* **PARTS OF THE EXERCISE**:
A: In the diver's statement about cenotes, what does the writer say they are first and foremost?
B: Please list every person the diver's statement about cenotes names as someone the writer is especially thankful to.
C: Pick up the diver's statement about cenotes at its last sentence and carry it on from there.

* **PASSAGE FOR REVIEW**:

In no way do I intend to give the impression that this is a scientific research. I would like to point out, that I am not taking samples out of the cenotes, do not catch animals and collect any algae or any inorganic material in order to analyse them under the microscope – unless I am invited and within a team of scientist with the corresponding permits. First and foremost, I am a diver with a strong interest in caves, especially underwater caves. As a diver, I document was I see and also would like to put an name to what I have seen. The verification of certain species is sometimes depending on microscopic details. But as a diver, I will never be able to distinguish these species in media aqua. The obvious and apparent is sufficient for me and I try to make as focused and detailed photographs as possible in an environment that poses challenges to man and camera. And I am happy if I can find an explanation, a name, a detail, anything that I hadn’t known before and there is plenty to learn for me in that respect.

Thank you very much to all diving friends that are so kind to share their research results and articles about the various species with me. Besides the few aquaristic books I have at home, they were a valuable rescource. Especially thankful am I to Dr. Guido Kirsten, Werner Fiedler, Wolfgang Schilling, Dr. Thomas Iliffe. If I give however misleading information about some species, then this is of course my full responsibility.

Explanations about formations and some phenomenons or just some observations I do during my dives.

* **DATASET CONTENT**:
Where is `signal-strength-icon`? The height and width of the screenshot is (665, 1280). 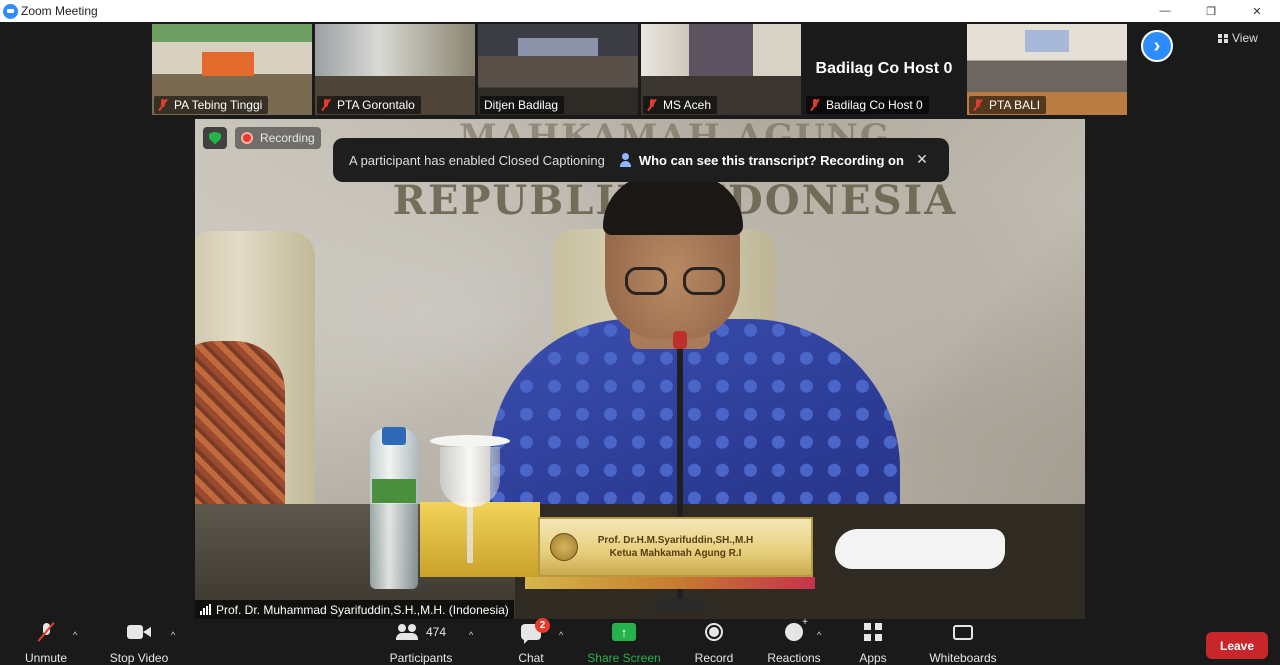 signal-strength-icon is located at coordinates (206, 610).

* **ANSWERS TO THE PROBLEMS**:
A: A diver with a strong interest in caves, especially underwater caves.

B: Dr. Guido Kirsten, Werner Fiedler, Wolfgang Schilling, Dr. Thomas Iliffe

C:
The following is the introduction of the article of James G. Coke IV published in the APSA Cavern Guide Manual 2003 version. This has been and still is a valuable guideline for me and I could not agree more with his statement.

“Geology and landform sciences play an important role in understanding karst regions of the world. As cave explorers, we utilize these sciences to interpret limestone strata and their structural patterns to discover new caves or new passages in existing caves. Familiarity with the geological character of a karst region produces a degree of skill in anticipating tunnel environments, or the likelihood of an unexplored cave entrance containing significant underground passage.

Geology is not only an aid to understanding an unexplored terrain; it supplies a means of dialogue between explorers and educators with their students. Without this dialogue, it is difficult to communicate true appreciation for the historical and environmental values of Quintana Roo karst structures.”